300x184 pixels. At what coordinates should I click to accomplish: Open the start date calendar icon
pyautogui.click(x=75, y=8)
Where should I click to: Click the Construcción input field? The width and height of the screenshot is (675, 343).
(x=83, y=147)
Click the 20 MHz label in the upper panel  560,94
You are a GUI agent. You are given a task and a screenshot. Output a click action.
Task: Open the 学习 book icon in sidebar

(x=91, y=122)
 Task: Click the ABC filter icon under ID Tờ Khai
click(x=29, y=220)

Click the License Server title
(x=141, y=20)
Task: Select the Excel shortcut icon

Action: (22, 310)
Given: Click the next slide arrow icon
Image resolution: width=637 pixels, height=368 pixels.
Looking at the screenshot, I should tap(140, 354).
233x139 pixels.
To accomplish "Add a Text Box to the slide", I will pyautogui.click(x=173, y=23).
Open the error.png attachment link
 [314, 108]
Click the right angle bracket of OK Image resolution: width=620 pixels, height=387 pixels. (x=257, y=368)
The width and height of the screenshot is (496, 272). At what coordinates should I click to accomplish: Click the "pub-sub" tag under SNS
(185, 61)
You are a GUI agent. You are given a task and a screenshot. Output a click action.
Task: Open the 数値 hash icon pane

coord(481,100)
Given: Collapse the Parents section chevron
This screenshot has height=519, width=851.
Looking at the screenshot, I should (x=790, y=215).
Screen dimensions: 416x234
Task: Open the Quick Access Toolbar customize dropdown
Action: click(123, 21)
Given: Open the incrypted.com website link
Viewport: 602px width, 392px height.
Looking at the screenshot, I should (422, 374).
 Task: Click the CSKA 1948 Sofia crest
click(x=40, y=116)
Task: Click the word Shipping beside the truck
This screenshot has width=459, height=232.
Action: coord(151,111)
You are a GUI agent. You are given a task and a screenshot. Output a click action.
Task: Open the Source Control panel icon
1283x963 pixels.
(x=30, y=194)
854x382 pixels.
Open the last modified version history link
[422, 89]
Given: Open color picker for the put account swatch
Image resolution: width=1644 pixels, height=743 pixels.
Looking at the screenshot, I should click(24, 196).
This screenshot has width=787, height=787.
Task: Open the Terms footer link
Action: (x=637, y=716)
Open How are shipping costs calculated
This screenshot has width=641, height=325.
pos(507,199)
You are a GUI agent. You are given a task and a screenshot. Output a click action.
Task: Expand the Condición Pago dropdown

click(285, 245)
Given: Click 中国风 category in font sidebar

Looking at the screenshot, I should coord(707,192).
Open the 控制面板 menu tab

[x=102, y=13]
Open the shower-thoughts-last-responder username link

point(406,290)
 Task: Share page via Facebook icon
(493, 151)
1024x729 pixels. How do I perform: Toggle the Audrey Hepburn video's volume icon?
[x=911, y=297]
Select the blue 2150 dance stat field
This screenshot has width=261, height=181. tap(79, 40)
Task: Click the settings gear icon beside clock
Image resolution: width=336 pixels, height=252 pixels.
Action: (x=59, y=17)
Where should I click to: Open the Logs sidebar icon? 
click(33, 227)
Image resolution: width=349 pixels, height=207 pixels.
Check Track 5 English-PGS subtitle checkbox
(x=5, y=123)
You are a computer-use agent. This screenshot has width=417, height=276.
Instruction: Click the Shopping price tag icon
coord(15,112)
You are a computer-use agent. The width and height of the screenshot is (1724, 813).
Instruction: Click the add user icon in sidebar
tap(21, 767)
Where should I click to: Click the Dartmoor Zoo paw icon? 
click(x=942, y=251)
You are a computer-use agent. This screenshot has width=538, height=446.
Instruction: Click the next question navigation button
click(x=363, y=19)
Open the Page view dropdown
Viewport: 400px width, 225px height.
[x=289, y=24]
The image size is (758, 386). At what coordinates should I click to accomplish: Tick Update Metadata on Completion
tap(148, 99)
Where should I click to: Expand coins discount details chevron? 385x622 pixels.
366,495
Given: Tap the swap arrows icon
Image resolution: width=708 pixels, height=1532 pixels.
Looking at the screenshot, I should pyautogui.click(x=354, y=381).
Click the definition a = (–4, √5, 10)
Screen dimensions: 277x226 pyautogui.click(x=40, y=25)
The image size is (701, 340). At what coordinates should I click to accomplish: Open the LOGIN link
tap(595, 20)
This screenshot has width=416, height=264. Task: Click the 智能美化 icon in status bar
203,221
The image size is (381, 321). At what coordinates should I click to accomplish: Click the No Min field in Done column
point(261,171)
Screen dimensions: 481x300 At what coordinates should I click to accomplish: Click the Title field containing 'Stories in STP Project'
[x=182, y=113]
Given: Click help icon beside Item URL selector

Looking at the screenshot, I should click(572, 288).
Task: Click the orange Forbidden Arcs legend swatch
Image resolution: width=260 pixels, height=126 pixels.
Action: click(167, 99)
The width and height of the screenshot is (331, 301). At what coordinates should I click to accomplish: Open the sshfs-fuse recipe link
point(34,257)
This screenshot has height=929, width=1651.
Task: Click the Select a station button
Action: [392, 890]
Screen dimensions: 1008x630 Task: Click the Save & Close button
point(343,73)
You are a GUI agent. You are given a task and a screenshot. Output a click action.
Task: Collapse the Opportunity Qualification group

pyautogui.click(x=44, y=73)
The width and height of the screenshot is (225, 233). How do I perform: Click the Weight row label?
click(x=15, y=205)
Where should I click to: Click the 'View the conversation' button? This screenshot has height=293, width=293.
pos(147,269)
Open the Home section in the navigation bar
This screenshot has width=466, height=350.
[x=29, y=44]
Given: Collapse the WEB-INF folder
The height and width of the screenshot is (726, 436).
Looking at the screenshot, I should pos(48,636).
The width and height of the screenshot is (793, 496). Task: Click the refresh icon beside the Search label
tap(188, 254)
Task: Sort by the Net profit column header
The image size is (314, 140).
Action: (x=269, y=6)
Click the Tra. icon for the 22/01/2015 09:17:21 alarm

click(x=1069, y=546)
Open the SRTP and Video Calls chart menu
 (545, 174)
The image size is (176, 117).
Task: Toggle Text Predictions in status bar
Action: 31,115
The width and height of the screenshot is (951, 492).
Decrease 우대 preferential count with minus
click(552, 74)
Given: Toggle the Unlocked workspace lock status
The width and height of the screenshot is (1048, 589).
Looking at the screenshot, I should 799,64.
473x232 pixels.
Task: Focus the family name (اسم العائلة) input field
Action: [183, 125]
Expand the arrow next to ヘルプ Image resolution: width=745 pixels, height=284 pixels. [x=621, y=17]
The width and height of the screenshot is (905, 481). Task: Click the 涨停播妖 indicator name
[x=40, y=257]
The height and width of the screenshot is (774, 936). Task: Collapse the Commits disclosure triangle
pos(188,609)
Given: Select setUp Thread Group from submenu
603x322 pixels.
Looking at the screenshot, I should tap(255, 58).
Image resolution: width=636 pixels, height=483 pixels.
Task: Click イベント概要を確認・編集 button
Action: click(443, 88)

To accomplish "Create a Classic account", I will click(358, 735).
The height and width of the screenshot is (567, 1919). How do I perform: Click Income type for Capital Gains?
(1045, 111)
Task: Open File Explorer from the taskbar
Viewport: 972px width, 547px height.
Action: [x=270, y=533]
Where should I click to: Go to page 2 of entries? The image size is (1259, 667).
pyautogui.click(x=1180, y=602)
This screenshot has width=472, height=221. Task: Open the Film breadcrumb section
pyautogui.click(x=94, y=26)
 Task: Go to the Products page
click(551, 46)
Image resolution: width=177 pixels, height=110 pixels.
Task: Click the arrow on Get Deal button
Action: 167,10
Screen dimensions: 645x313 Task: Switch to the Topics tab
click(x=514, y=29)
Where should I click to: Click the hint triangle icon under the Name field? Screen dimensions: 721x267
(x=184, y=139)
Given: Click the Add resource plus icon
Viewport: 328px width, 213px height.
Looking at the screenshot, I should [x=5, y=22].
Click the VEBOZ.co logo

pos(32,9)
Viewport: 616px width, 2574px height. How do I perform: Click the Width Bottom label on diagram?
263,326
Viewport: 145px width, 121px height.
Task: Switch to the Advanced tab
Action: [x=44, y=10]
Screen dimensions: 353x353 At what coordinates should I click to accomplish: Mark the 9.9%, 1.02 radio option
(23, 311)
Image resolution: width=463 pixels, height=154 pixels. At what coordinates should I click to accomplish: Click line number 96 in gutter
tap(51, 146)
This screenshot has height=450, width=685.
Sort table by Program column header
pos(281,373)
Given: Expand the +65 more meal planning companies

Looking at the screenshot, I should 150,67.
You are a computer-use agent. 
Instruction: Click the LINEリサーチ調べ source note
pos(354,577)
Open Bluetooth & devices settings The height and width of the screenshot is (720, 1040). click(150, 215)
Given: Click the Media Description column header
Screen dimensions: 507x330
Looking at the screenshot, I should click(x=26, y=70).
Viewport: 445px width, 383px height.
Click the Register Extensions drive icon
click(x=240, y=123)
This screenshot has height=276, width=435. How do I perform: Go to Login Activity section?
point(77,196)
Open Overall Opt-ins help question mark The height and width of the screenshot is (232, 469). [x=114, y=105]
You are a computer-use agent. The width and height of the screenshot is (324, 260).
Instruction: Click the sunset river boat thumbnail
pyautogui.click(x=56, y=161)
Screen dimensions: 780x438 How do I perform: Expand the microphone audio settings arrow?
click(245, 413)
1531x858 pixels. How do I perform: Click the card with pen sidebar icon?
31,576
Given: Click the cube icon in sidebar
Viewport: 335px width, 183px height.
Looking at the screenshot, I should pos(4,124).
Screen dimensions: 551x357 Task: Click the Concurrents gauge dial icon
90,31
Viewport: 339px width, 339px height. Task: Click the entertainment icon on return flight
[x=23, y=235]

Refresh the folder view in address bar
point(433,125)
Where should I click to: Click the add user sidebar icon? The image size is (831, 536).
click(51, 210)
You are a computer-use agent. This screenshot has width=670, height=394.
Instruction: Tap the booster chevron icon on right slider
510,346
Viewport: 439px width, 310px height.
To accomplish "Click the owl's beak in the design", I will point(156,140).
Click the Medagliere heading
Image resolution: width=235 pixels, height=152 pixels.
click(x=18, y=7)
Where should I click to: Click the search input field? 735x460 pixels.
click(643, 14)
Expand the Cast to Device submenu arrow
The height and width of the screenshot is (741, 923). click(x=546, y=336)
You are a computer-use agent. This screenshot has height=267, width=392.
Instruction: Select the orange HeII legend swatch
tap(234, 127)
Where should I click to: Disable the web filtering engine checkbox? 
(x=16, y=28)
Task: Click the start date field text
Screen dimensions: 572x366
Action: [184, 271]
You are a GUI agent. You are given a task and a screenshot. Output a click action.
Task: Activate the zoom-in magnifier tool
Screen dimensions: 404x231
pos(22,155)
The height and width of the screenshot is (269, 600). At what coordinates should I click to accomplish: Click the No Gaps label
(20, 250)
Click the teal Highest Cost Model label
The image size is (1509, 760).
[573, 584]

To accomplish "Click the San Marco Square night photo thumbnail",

· · · ·

What is expected - Work out the number of lines in the listing above that hold the string "panel". Reply with that number only.

Answer section - 2